_What you have to do:_
Pick out and copy each line of the data below that contains the string "action", treating uppercase and lowercase as different.

_Entries supplied:_
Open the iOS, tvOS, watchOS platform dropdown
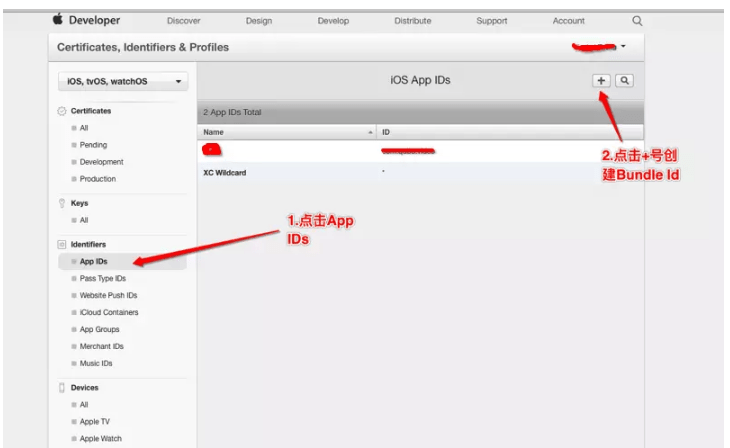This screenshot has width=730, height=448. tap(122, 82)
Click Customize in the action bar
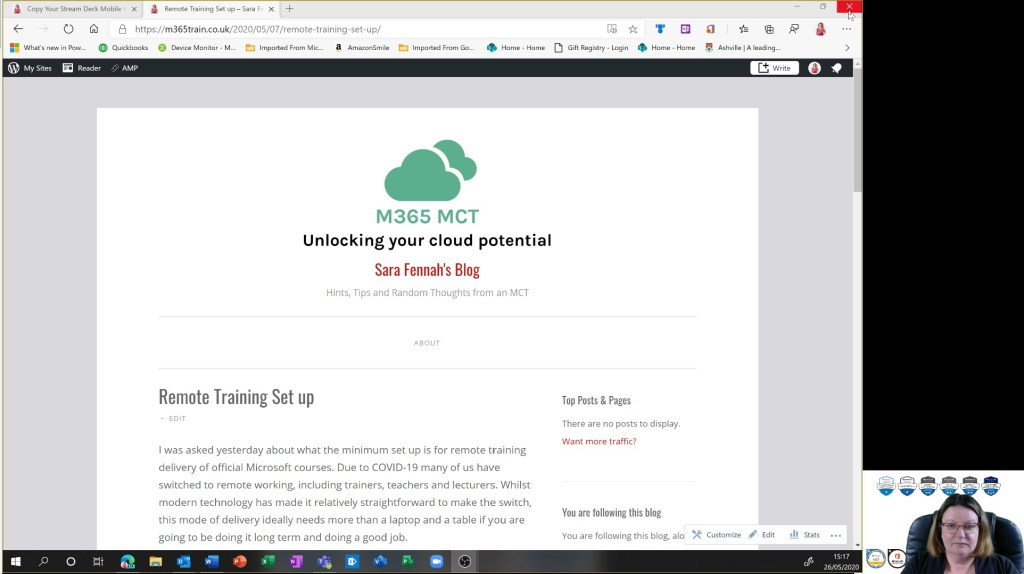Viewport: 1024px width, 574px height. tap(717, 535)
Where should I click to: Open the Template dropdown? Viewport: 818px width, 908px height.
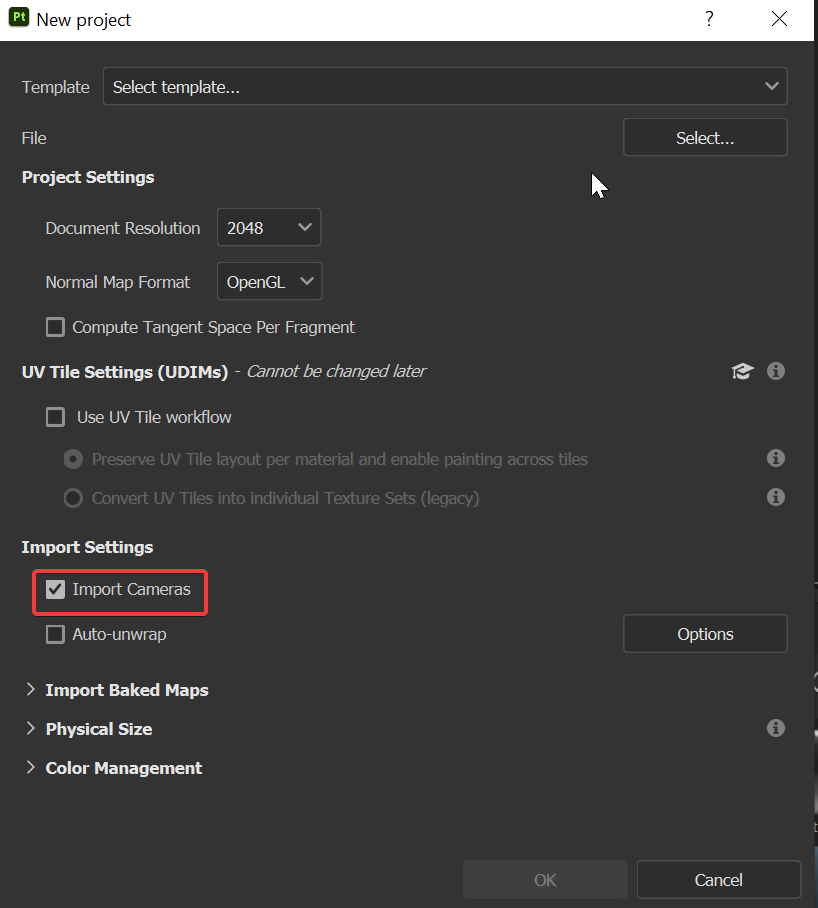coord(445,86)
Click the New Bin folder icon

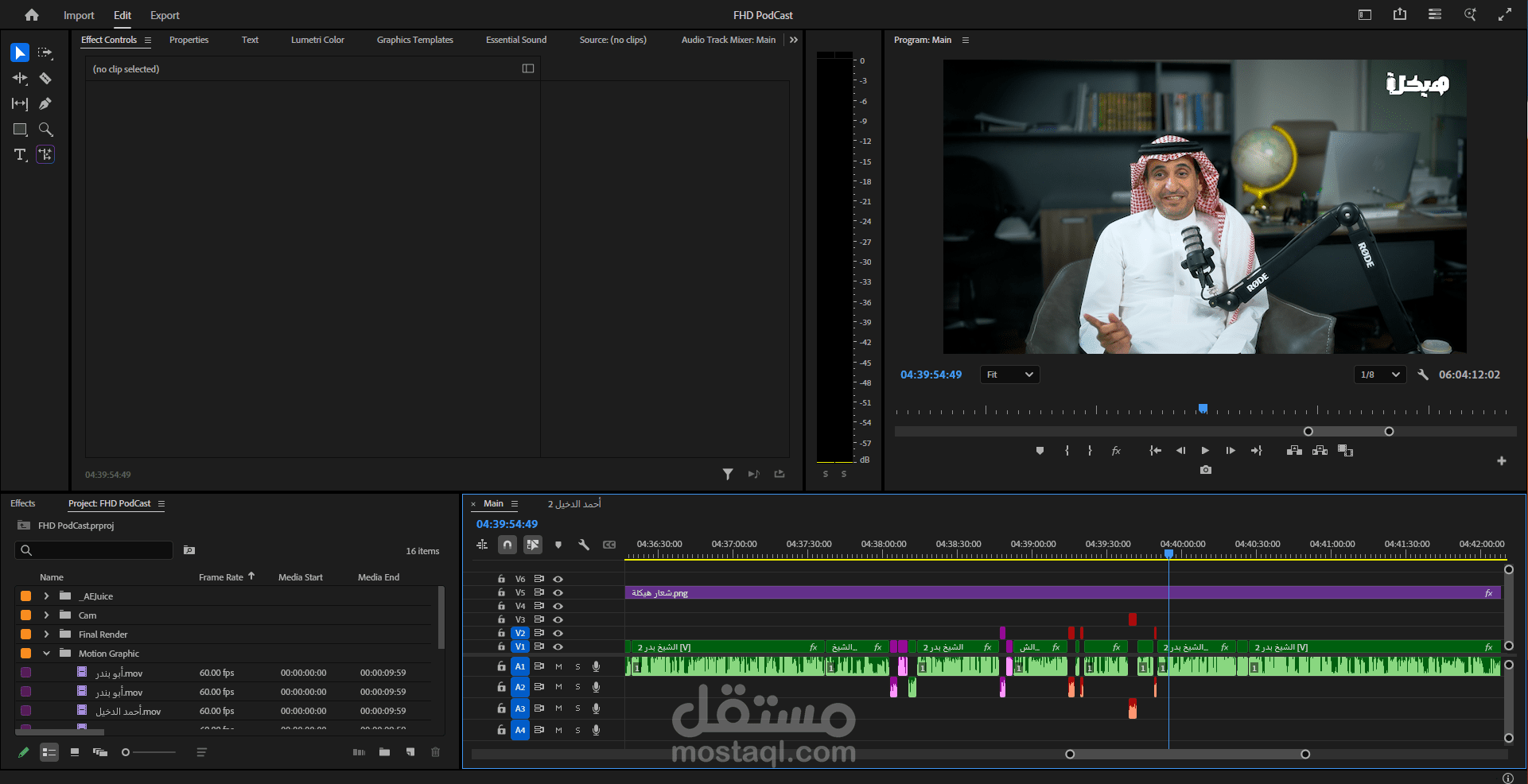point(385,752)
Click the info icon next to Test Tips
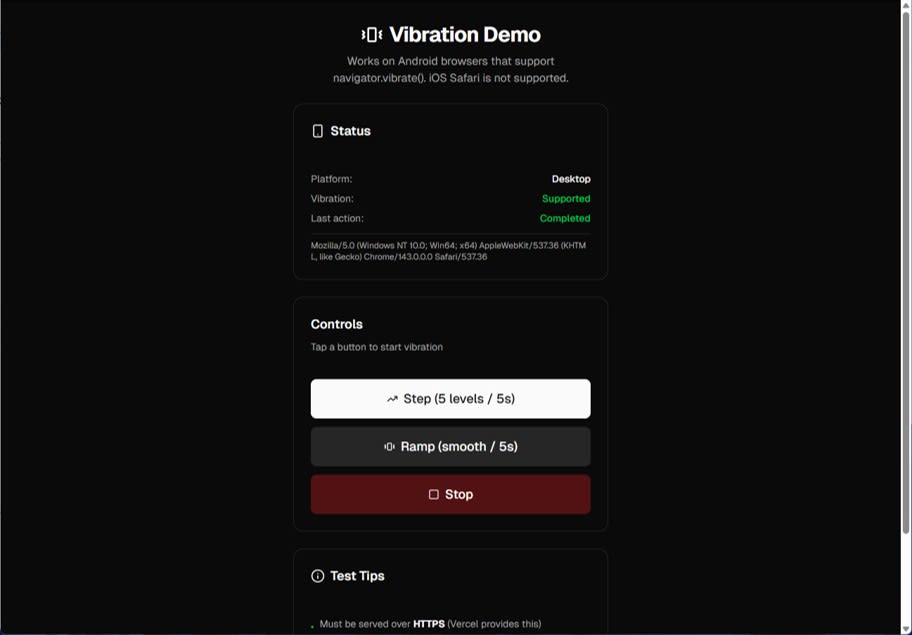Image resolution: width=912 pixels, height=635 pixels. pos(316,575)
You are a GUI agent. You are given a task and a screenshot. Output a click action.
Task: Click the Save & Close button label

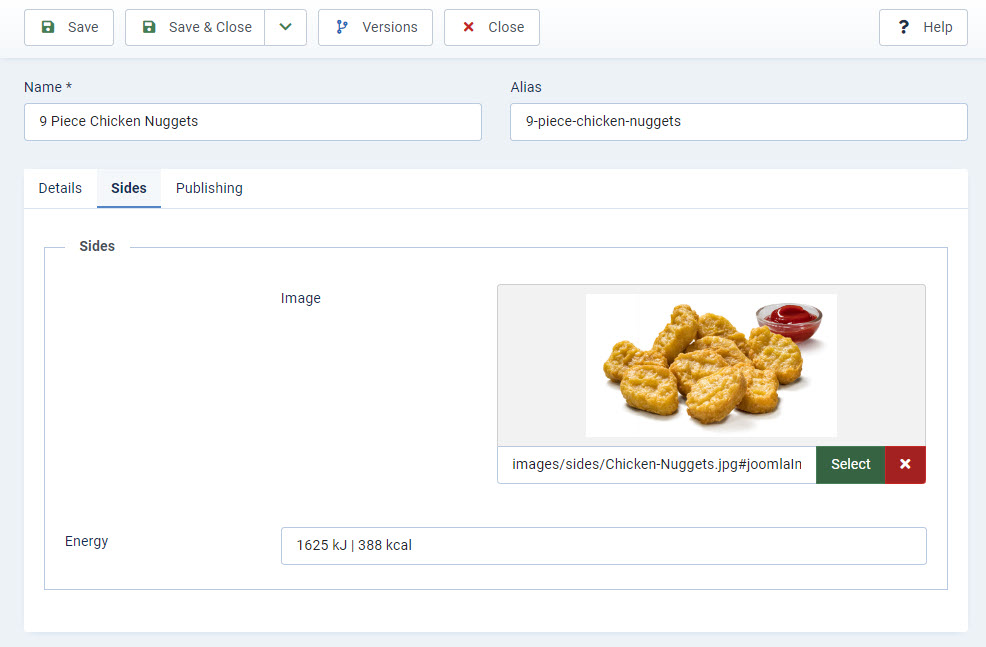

_Solved problem:_
Click Customize in the action bar
You are a GUI agent. You are given a task and a screenshot. Output a click action.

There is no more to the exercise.